In a recent article, I talked about how to decide whether to use a professional planner to help create your wedding dreams. It seemed only fair that I also talk about how to decide whether to create most of your wedding from scratch or not.
I’m going to come right out and say that I was a total DIY diva for my wedding. I love to make things by hand, and I hate to spend money on paying someone to do something I’m more than capable of doing for myself. Further, I felt that putting my handwork into the day was part of putting my heart into the event. On top of all that, we had pretty much two shiny nickles to spend on making a day that our friends and families would remember fondly. We just plain didn’t have the bucks to spend on a lot of pros…but even if the budget had been more flexible, I think I would have done the DIY thing pretty much to the level I did. See above in re: putting my heart into the day.
I’ve known brides who have made their own gowns, grown the flowers, deisgned and printed invitations, baked their own cakes, made the wedding feasts in their own kitchens, designed and made all the decorations…I think about the only thing I haven’t seen yet is a bride who cobbled her own wedding shoes. I’m equally sure that somewhere out there is a lady who has done just that.
Still, it’s not for everyone. And that’s why you should ask yourself the following questions when deciding whether or not to DIY and to what extent:
How crafty am I? If the last thing you tried making by hand was that macaroni picture in the third grade, you might not want to begin with your wedding. If, on the other hand, you do lacemaking demonstrations publicly as I was doing at the time I started my wedding plans, chances are you’d be able to do plenty of things yourself. Be honest with yourself about your level of skill, confidence, and ability to learn new things quickly.
How elaborate do I want things at my wedding? If you want simple sheaf or nosegay bouquets, nearly anyone with two working hands can put that together. That makes a great DIY project that will save hugely on a florist. If, on the other hand, you want an elaborate cascade and have never tried tying any sort of bouquet, do not try it at home. Bring in the pro and pay a fair price. If you want a very simple gown and are a reasonably accomplished home sewer, chances are you can produce that on your own. But unless you’re good enough to go pro yourself, don’t try to reproduce that strapless, bustled ballgown of a confection you saw in some fantasy photo shoot.
How much time do I have to do this in? If you’re getting married in three weeks, don’t try to grow your own roses now. You just won’t be able to do it. Some things can be done quickly and easily at any time, but others require a lot more hours to accomplish. Be practical about it.
How important is it to me to do this myself? In many ways, this is the one that trumps everything in my book. If it’s really important, then it’s worth reconsidering time frames and learning new skills. For instance, it was really important to me to make my own lace for my wedding gown. It’s a skill that defines me in some ways, and something that made the day more personally fulfilling. It’s also something that takes a long time to do. In fact, it took a year. For another couple of my acquaintance who are both avid gardeners, the most important thing to them was to have flowers from their own garden used. Again, that took a long time and careful planning. Again, they both felt it was well worth the time and effort because it added something so personal to the day.

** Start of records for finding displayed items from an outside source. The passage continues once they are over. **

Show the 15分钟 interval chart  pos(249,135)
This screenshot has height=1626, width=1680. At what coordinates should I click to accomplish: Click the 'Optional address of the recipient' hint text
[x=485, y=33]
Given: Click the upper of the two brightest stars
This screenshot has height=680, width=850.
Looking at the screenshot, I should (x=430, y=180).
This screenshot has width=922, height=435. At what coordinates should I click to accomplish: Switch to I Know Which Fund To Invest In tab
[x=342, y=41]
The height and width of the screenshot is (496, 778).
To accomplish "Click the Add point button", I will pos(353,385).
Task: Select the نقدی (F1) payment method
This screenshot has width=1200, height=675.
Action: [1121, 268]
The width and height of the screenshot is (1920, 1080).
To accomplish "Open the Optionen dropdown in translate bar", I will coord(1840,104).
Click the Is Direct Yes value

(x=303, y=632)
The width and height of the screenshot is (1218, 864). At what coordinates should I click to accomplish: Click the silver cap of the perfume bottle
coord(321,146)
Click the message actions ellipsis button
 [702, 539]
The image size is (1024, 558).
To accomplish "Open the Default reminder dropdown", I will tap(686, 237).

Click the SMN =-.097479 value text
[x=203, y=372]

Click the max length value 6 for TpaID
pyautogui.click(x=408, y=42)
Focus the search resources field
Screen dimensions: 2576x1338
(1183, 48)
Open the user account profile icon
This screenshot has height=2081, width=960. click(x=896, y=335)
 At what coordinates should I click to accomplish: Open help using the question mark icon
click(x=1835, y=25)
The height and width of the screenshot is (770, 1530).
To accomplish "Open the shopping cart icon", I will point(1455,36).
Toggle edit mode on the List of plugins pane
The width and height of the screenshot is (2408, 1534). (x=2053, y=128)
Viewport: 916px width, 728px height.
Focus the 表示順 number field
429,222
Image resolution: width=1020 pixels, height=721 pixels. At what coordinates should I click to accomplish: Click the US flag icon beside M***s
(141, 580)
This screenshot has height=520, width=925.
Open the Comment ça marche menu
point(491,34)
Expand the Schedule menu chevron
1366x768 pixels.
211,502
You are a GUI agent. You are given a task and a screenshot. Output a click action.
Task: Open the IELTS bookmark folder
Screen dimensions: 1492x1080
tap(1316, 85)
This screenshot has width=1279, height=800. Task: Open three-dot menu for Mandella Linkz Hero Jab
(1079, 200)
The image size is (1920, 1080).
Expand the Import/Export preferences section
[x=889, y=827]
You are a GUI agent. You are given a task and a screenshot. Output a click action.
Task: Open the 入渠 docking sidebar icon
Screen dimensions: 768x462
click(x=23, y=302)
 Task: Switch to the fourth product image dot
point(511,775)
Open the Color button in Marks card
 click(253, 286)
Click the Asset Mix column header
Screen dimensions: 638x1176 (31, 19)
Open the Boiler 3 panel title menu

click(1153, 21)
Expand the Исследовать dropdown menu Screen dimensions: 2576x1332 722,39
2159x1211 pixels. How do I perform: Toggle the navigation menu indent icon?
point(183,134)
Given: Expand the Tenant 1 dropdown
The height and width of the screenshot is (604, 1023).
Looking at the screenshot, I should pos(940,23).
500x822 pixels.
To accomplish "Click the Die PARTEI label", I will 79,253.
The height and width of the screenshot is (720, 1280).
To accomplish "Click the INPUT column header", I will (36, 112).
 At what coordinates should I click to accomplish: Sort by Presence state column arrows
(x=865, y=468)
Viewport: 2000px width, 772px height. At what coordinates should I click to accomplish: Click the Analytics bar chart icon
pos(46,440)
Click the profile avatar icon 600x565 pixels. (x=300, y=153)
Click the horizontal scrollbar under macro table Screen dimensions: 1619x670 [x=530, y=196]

Is this really a practical thing for me to do myself? In other words, some projects can be done ahead of time and are perfectly reasonable. Others can’t be done until the very last minute and may be more stressful than anticipated. Do you really want to wake up on your wedding day and start stuffing mushrooms for the reception? If you choose to do something like catering by yourself, think carefully about creating a menu that can be prepared in advance and only needs reheating/setting out. Then appoint a crew to help with that. And please don’t try to take your formal portraits by yourself, not even if you have a camera with a timer and a tripod. That just plain isn’t going to work.
Will this save a significant amount of money or add something special to my day? If the answer to both of these questions is no, then why put yourself to the trouble? For instance, I went with a commercially available invitation. I had no computer or hand printing skills, Mr. Twistie didn’t have the time to put into it, as long as the invitiations were reasonably pretty and got the information across I wasn’t actually that worried about their specific design, and then I found some really pretty, really inexpensive invitations at my local stationers. In fact, the deal was so good it would have cost me more to make the invitations. At that point, I decided that invitations were something to buy rather than make. I’ve never regretted that decision one bit.
Will doing this myself stress me out, calm me down, or otherwise strongly influence my mood at my wedding? This goes right up there with personal significance as a decision maker in my book. As I noted in the wedding planner article, some of us are calmer if someone else takes care of all the details for us. Some of us are only content when we are handling things ourselves. Most of us fall somewhere in between. Think about how you want to approach your big day for maximum comfort to you.
Doing projects for your wedding can bring a great sense of personal accomplishment while adding a clear indication of who you are to your wedding…but as I said, it’s not for everyone. Think it over, then do what works best for you.